Ha, ha, I just got that same email today, after I read this.

Posted
well women need to start thinking for themselves instead of getting their advice from these canned generic emails they forward to each other.

 

Are you feeling threatened, Mr. Alphamale, that the guy sending out these emails might uncover your manly secrets to the women? He actually makes some good points. It's not any different from self-help books and the like. I think women are smart enough to realize this is one guy's viewpoint and they're not taking it as the word of God as the Word of God on Ultimate Truth of Men.

Posted
well women need to start thinking for themselves instead of getting their advice from these canned generic emails they forward to each other.

 

Are you feeling threatened, Mr. Alphamale, that the guy sending out these emails might uncover your manly secrets to the women? He actually makes some good points. It's not any different from self-help books and the like. I think women are smart enough to realize this is one guy's viewpoint and they're not taking it as the word of God as the Word of God on Ultimate Truth of Men.

Posted
Are you feeling threatened, Mr. Alphamale, that the guy sending out these emails might uncover your manly secrets to the women? He actually makes some good points. It's not any different from self-help books and the like. I think women are smart enough to realize this is one guy's viewpoint and they're not taking it as the word of God as the Word of God on Ultimate Truth of Men.

 

Why should he feel threatened? No secrets in this piece of email.

 

I always say....when you sleep too early with him, only thing that can spoil it is your second thougts, doubts, fears, worries, guilt etc. Or that it was a case of Hit & Run - he wasnt interested in dating you from the start.

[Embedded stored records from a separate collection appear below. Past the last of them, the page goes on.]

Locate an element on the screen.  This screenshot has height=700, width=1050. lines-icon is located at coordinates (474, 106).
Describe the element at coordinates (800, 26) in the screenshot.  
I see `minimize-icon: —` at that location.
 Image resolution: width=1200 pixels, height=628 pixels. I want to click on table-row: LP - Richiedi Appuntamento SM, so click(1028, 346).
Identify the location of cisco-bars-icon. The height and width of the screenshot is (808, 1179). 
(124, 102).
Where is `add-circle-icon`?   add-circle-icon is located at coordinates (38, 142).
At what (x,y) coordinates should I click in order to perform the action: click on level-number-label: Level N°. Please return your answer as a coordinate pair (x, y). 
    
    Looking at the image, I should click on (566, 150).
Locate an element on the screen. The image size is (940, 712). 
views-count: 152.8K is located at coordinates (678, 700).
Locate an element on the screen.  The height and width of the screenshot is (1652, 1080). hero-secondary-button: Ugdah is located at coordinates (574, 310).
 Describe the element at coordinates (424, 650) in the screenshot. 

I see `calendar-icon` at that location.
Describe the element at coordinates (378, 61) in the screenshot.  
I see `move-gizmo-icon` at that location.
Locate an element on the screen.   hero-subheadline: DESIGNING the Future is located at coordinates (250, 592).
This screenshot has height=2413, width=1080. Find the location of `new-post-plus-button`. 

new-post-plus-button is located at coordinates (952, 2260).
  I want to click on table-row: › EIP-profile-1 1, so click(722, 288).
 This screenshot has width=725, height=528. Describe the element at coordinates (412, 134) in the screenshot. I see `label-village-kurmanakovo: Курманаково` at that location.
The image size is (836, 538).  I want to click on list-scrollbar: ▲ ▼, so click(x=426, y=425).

Dont become too clingy or distant.

 

What Carter advices you is to not pressure the guy with your fears etc. dont be clingy or insecure, b/c it tells him "she will make a hell of my life".

He has to decide on his own. People under pressure are not feeling happy/attracted and decisions made under pressure are not honest ones. Dont be impatient and let the relationship progress in easy way.

 

My advice:

 

If you made 5 steps forward, dont make the same mistake and take another 5 steps forward or panic and make 5 steps back or even worse.

Just settle down, take it easy and establish normal tempo. One step in a time.

 

And dont worry to be seen as "easy". Make the effort to let him see, that you can be "easy"/feel safe ONLY around HIM. And it is some fine compliment.